Ao Estadão/Broadcast, o vice-presidente da Câmara disse que o governo quer “impor” um parcelamento aos seus credores, mesmo após o trânsito em julgado do processo na Justiça. “Isso não tem cabimento, contraria a ordem jurídica do País”, afirmou. Na avaliação dele, a PEC não tem chances de aprovação no Congresso.

Na nota, Ramos destaca que uma lei aprovada e sancionada em 2020 já dá instrumentos ao governo para negociar essas dívidas com os credores e gerir melhor o custo dessas sentenças. Qualquer abatimento no valor ou parcelamento, porém, depende da anuência do beneficiário do crédito.

A Lei 14.057/2020 prevê que os acordos podem ser firmados mesmo após o trânsito em julgado, desde que o precatório não tenha já sido integralmente pago. O desconto pode chegar a 40%, e o parcelamento a até oito prestações anuais (ou 12, no caso de ações ainda em andamento na Justiça).

O vice-presidente ressalta ainda que a lei prevê expressamente que os acordos se estendem aos precatórios do Fundo de Manutenção e Desenvolvimento do Ensino Fundamental e de Valorização do Magistério (Fundef), pelos quais a União tem dívidas bilionárias com os governos regionais.
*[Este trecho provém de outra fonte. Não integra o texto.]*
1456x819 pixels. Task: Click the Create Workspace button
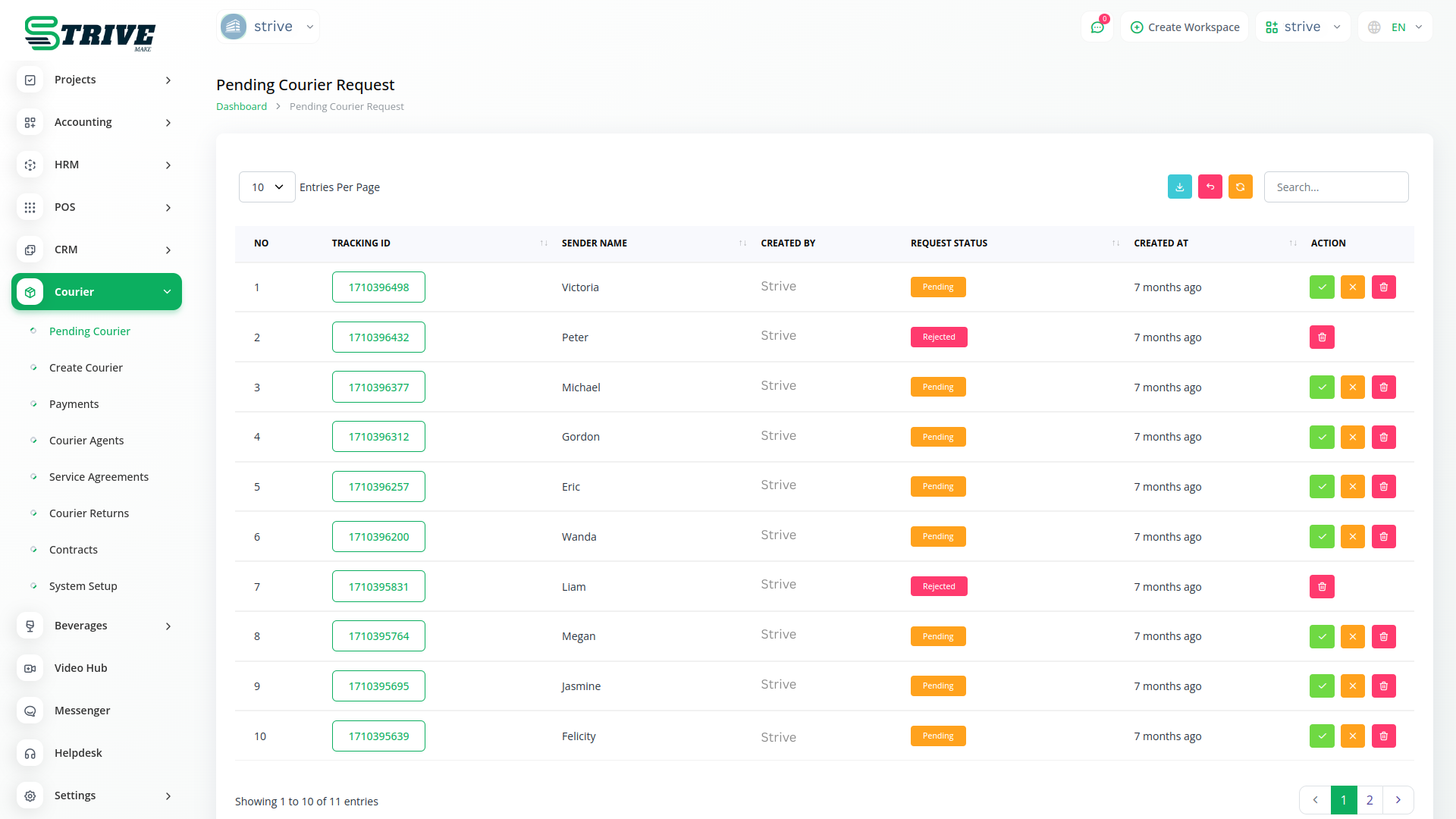pos(1185,27)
“É impressionante que o Ministro da Economia se mostre surpreendido com tema antigo, cotidiano e devido constitucionalmente, e que não tenha atentado para as possibilidades de negociação a partir da lei”, disse Ramos na nota.

Segundo ele, a fala de Guedes é “inadequada” porque chama de meteoro o valor devido a cidadãos que buscaram no Judiciário a reparação de danos causados no passado. “Esses cidadãos aguardaram por anos, muitas vezes décadas, o direito de ver reparado um dano sofrido. O reparo é pago por meio dos precatórios”, afirmou.
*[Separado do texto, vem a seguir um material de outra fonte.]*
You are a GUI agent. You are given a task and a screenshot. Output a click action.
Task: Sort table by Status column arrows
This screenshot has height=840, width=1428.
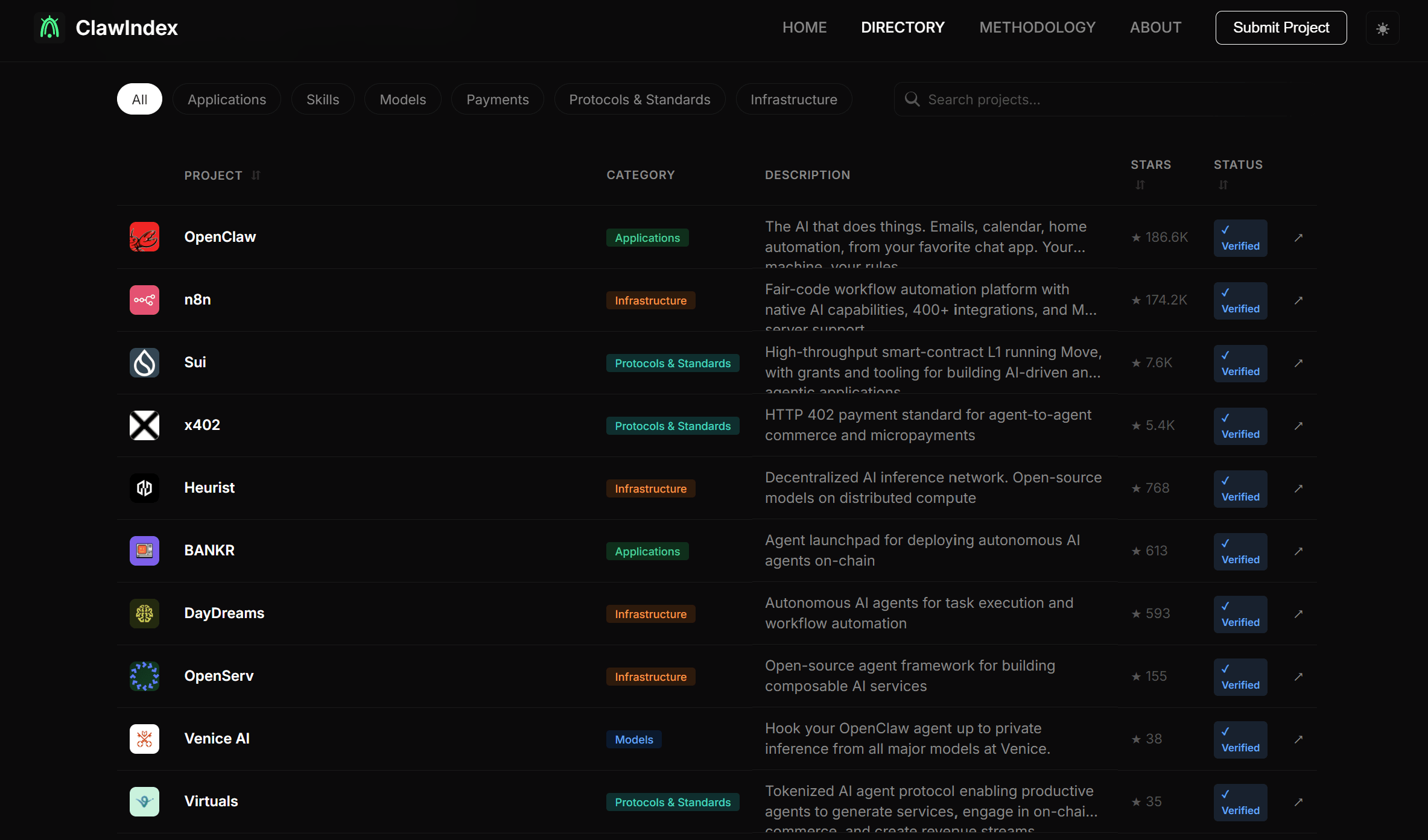point(1223,185)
“São dívidas constituídas e que devem ser pagas. O direito ao recebimento dos precatórios está previsto na Constituição da República, em seu artigo 100. O Judiciário não criou ‘meteoros’. Apenas protege a Constituição e garante o direito dos cidadãos”, acrescentou.

Ramos se tornou uma das vozes de oposição ao governo após ter sido atacado pelo presidente Jair Bolsonaro durante o processo de votação da Lei de Diretrizes Orçamentárias (LDO) de 2022. O deputado presidiu a sessão do Congresso que aprovou, na LDO, um fundo eleitoral de R$ 5,7 bilhões – valor acordado entre os líderes da base do governo em uma reunião na residência oficial do presidente da Casa, Arthur Lira (PP-AL).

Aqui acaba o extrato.